■ Aim ■
Give the rows below as a JSON list of strings, with one string per line and blank lines omitted.

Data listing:

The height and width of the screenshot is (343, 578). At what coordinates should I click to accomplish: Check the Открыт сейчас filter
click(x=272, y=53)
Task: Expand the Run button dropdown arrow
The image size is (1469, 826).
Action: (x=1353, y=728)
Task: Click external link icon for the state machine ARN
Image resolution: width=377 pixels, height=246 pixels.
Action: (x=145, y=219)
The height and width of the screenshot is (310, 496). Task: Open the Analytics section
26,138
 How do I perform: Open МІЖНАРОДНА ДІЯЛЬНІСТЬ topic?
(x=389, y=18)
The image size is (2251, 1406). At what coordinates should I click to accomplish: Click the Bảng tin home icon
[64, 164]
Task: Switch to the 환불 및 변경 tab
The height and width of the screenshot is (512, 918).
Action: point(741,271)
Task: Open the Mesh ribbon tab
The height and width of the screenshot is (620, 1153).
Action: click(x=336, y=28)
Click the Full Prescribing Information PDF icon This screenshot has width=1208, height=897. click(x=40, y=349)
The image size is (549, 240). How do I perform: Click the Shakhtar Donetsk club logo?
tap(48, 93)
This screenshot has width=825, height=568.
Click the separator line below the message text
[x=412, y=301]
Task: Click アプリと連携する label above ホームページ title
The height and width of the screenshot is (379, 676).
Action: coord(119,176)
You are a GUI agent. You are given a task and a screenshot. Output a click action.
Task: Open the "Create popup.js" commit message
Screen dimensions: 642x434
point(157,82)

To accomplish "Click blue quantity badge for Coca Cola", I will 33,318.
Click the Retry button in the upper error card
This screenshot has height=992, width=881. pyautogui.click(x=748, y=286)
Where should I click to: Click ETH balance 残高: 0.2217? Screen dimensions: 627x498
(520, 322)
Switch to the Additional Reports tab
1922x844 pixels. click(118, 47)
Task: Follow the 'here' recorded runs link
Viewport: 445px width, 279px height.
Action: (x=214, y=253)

■ Result ■
[
  "The height and width of the screenshot is (343, 578). At what coordinates should I click to accomplish: Check the Открыт сейчас filter",
  "click(x=272, y=53)",
  "Task: Expand the Run button dropdown arrow",
  "The image size is (1469, 826).",
  "Action: (x=1353, y=728)",
  "Task: Click external link icon for the state machine ARN",
  "Image resolution: width=377 pixels, height=246 pixels.",
  "Action: (x=145, y=219)",
  "The height and width of the screenshot is (310, 496). Task: Open the Analytics section",
  "26,138",
  " How do I perform: Open МІЖНАРОДНА ДІЯЛЬНІСТЬ topic?",
  "(x=389, y=18)",
  "The image size is (2251, 1406). At what coordinates should I click to accomplish: Click the Bảng tin home icon",
  "[64, 164]",
  "Task: Switch to the 환불 및 변경 tab",
  "The height and width of the screenshot is (512, 918).",
  "Action: point(741,271)",
  "Task: Open the Mesh ribbon tab",
  "The height and width of the screenshot is (620, 1153).",
  "Action: click(x=336, y=28)",
  "Click the Full Prescribing Information PDF icon This screenshot has width=1208, height=897. click(x=40, y=349)",
  "The image size is (549, 240). How do I perform: Click the Shakhtar Donetsk club logo?",
  "tap(48, 93)",
  "This screenshot has width=825, height=568.",
  "Click the separator line below the message text",
  "[x=412, y=301]",
  "Task: Click アプリと連携する label above ホームページ title",
  "The height and width of the screenshot is (379, 676).",
  "Action: coord(119,176)",
  "You are a GUI agent. You are given a task and a screenshot. Output a click action.",
  "Task: Open the \"Create popup.js\" commit message",
  "Screen dimensions: 642x434",
  "point(157,82)",
  "To accomplish \"Click blue quantity badge for Coca Cola\", I will 33,318.",
  "Click the Retry button in the upper error card",
  "This screenshot has height=992, width=881. pyautogui.click(x=748, y=286)",
  "Where should I click to: Click ETH balance 残高: 0.2217? Screen dimensions: 627x498",
  "(520, 322)",
  "Switch to the Additional Reports tab",
  "1922x844 pixels. click(118, 47)",
  "Task: Follow the 'here' recorded runs link",
  "Viewport: 445px width, 279px height.",
  "Action: (x=214, y=253)"
]